§ Supplied material
-- BEGIN --

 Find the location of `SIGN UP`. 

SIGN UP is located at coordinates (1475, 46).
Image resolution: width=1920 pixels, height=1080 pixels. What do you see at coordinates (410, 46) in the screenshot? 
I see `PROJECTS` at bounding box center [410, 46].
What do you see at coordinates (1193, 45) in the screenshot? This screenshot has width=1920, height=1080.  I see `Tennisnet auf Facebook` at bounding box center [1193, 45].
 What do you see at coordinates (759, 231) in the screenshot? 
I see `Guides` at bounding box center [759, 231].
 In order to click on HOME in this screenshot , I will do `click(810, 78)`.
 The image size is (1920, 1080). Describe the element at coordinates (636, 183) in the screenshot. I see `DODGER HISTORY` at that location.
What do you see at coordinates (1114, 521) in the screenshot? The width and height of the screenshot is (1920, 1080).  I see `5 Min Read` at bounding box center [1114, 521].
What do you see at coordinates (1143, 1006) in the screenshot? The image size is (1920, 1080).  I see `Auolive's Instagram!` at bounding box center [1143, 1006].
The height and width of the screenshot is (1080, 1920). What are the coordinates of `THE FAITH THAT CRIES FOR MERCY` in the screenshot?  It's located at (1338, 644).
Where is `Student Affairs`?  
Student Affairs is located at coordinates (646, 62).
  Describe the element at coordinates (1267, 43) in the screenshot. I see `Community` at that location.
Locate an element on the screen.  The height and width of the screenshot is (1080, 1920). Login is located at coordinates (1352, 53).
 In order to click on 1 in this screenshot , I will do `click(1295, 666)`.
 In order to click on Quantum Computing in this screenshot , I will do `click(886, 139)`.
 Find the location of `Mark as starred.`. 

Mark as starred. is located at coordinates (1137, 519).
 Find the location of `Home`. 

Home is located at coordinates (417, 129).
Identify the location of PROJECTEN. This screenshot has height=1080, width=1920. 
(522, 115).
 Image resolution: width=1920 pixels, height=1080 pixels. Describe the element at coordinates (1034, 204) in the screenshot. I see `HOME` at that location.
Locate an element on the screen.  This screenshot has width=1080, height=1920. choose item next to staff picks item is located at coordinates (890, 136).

-- END --

§ Short exercise
Put all the lines above into a Markdown table with a column named "Row" for the row number and a column named "Line" for the line itself. Leave out the blank lines.

§ Answer for this exercise
| Row | Line |
|---|---|
| 1 |  Find the location of `SIGN UP`.  |
| 2 | SIGN UP is located at coordinates (1475, 46). |
| 3 | Image resolution: width=1920 pixels, height=1080 pixels. What do you see at coordinates (410, 46) in the screenshot?  |
| 4 | I see `PROJECTS` at bounding box center [410, 46]. |
| 5 | What do you see at coordinates (1193, 45) in the screenshot? This screenshot has width=1920, height=1080.  I see `Tennisnet auf Facebook` at bounding box center [1193, 45]. |
| 6 |  What do you see at coordinates (759, 231) in the screenshot?  |
| 7 | I see `Guides` at bounding box center [759, 231]. |
| 8 |  In order to click on HOME in this screenshot , I will do `click(810, 78)`. |
| 9 |  The image size is (1920, 1080). Describe the element at coordinates (636, 183) in the screenshot. I see `DODGER HISTORY` at that location. |
| 10 | What do you see at coordinates (1114, 521) in the screenshot? The width and height of the screenshot is (1920, 1080).  I see `5 Min Read` at bounding box center [1114, 521]. |
| 11 | What do you see at coordinates (1143, 1006) in the screenshot? The image size is (1920, 1080).  I see `Auolive's Instagram!` at bounding box center [1143, 1006]. |
| 12 | The height and width of the screenshot is (1080, 1920). What are the coordinates of `THE FAITH THAT CRIES FOR MERCY` in the screenshot?  It's located at (1338, 644). |
| 13 | Where is `Student Affairs`?   |
| 14 | Student Affairs is located at coordinates (646, 62). |
| 15 |   Describe the element at coordinates (1267, 43) in the screenshot. I see `Community` at that location. |
| 16 | Locate an element on the screen.  The height and width of the screenshot is (1080, 1920). Login is located at coordinates (1352, 53). |
| 17 |  In order to click on 1 in this screenshot , I will do `click(1295, 666)`. |
| 18 |  In order to click on Quantum Computing in this screenshot , I will do `click(886, 139)`. |
| 19 |  Find the location of `Mark as starred.`.  |
| 20 | Mark as starred. is located at coordinates (1137, 519). |
| 21 |  Find the location of `Home`.  |
| 22 | Home is located at coordinates (417, 129). |
| 23 | Identify the location of PROJECTEN. This screenshot has height=1080, width=1920.  |
| 24 | (522, 115). |
| 25 |  Image resolution: width=1920 pixels, height=1080 pixels. Describe the element at coordinates (1034, 204) in the screenshot. I see `HOME` at that location. |
| 26 | Locate an element on the screen.  This screenshot has width=1080, height=1920. choose item next to staff picks item is located at coordinates (890, 136). |